/AKFAK

Primary LanguageGo

AKFAK using Golang

System architecture

Overview


In our project which we model after Apache Kafka, we have 4 main roles in our system.

  1. Zookeeper
  2. Producer
  3. Broker
  4. Consumer

The producer will produce messages to the Kafka system which comprises of multiple brokers and a zookeeper. The consumers in a consumer group will pull messages for a topic.

Broker Setup


A topic has to be created before a producer can start producing messages for that topic. During the creation of a topic, the number of partitions and replicas for those partitions will have to be specified. If a topic with 3 partitions is created, then there will be partition 0, partition 1, partition 2. And if the replication factor is 3, then for every partition there will be 3 replicas.
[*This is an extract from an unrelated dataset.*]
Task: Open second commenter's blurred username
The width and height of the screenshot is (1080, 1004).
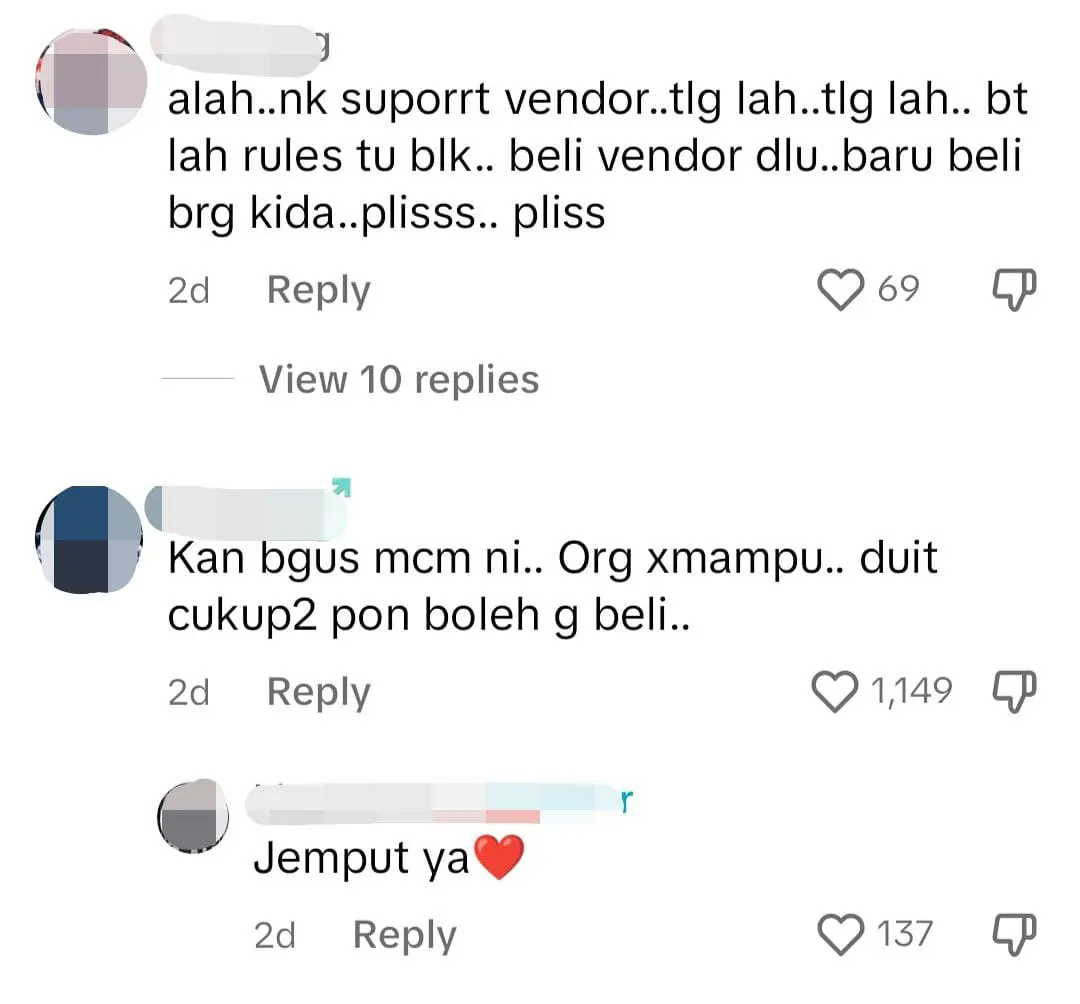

An example of how this will be represented in the brokers is shown in the figure above.

Producer-Broker


After the topic is created, the producer can fetch the partition information for the topic and start producing messages. The producer will round-robin through the partitions. That means the first message batch it sends will be to the leader of partition-0, then next message-batch to partition-1, and so on. In this case, the partition leaders happen to be in broker-0, broker-1 and broker-2 respectively. However, since partition leaders are simply assigned to the broker that first responds to the controller's assignment, this is not always the case. When there is a distribution of leader partitions across the brokers, load-balancing amongst the brokers in handling of messages occurs.

Broker-Zookeeper


The brokers will store the messages from the producer. Out of the brokers, there will be one broker who is the controller. The controller is in-charge of listening for the heartbeat from other brokers and pushing updates of the metadata to the other brokers. If a broker is down, it will reassign the partitions. The zookeeper will listen out for the heartbeat of the controller, and also manage the persistence of metadata information to the disk. If the controller is down, the zookeeper will elect another broker to be the new controller.

Broker-Consumer


Lastly, we have consumers in consumer group. In Kafka, a consumer group can be set to subscribe to a topic, and it will assign the consumers in its group different partitions to pull from for that topic. In our implementation, we will do this manually. The user will directly specify the topic and the partition the consumer will pull from. The point of the consumer group is so that there is distribution of the pulling of messages, so that more than one machine will be responsible for pulling and processing the messages.


How to run

We use Docker to demonstrate how the system will work with multiple machines.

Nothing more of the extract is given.